3.5 Overheated steam defect—direct geometry

As found in the water defect simulations, neither use of DT nor DT source enabled the proper identification of the related rupture. To change the slowing down properties of secondary media (also affecting absorption of neutrons), the overheated steam was used as the backfilling media. The results are shown in Figs. 16, 17, 18.

Fig. 16
figure 16

Total neutron flux at detector—the steam defect—direct geometry

Fig. 17
figure 17

Neutron spectrum at detector—steam—direct geometry

Fig. 18
figure 18

Row-wise neutron flux at detector—the steam defect—direct geometry

As can be seen in Fig. 16, the pattern can be easily recognized in the detector responses for the DT and DD neutron sources. Again, the response pattern is sharper in the case of the DT source.

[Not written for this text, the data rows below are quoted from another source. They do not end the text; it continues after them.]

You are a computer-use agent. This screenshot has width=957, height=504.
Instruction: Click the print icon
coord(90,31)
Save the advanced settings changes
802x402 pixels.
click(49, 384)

Interestingly the neutron spectra over the detector presented in Fig. 17 is almost identical with exception of the fast neutron peak in the case of the DT source.

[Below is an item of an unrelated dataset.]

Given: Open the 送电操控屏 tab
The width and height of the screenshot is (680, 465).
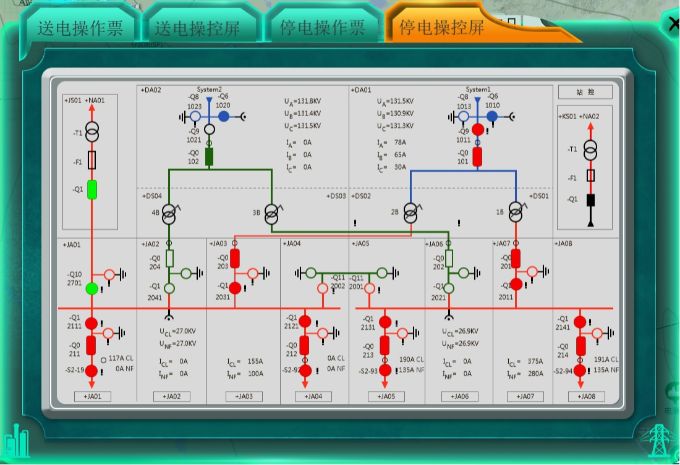Looking at the screenshot, I should point(200,27).
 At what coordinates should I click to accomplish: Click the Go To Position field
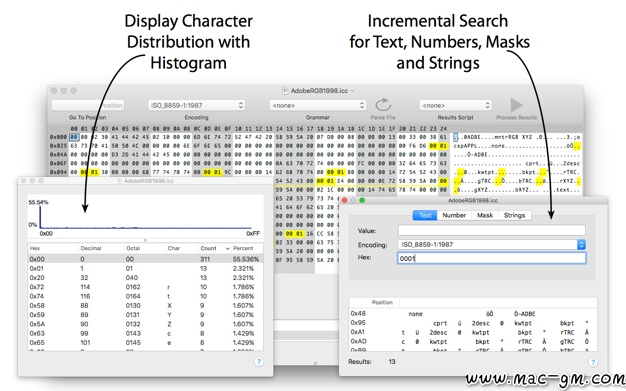click(88, 105)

The row-wise neutron fluxes presented in Fig. 18 suggest the good detectability of the rupture, where shorter irradiation time can be needed for the DT source.

4 Conclusions

In general, non-destructive testing is capable of detecting defects of safety-related industrial components, where a failure could pose a significant hazard and cause severe economic losses. Currently, imaging techniques utilizing gamma or X-ray sources are mainly used, but for industrial-sized large components, these methods usually fail. The utilization of neutrons in radiography is a promising alternative, especially for industrial applications, but significant scientific progress is needed to utilize the advantages of fast neutrons in the real industrial environment. The paper focuses on printed circuit heat exchangers, which are promising large industrial components, with a potential for application in Generation IV nuclear reactors. Other authors showed that the PCHE can be controlled in the production facility by DT source and film detector. However, during outage and maintenance activities, the ruptures on the level of one plate need to be timely revealed. The results obtained with the simplified model demonstrated the relevant potential of the fast neutron radiography and PCHE for sodium fast reactors. The direct geometry and DT neutron source in conjunction with the proposed evaluation principle from detector responses enables the detection of the rupture on sodium side. On the other hand, the backfilling the secondary channel with overheated steam (or other media with similar hydrogen content) allows the detection of defects on the secondary side of the exchanger. Here both DT ad DD sources showed promising results. The rotated geometry did not confirm its usability. Moreover, the simulations performed confirmed the necessity of the use of continuous libraries, where the multigroup approach significantly altered the detector responses. The next steps of the research team will be focused on the more precise simulations considering real beam collimators and the response functions of the detectors available on the market. In addition, to validate our simulations, the simplified mock-up of the PCHE will be constructed and real irradiation utilizing the Tandetron accelerator in Piešťany (which belongs to the Slovak Academy of Sciences) will be performed in near future.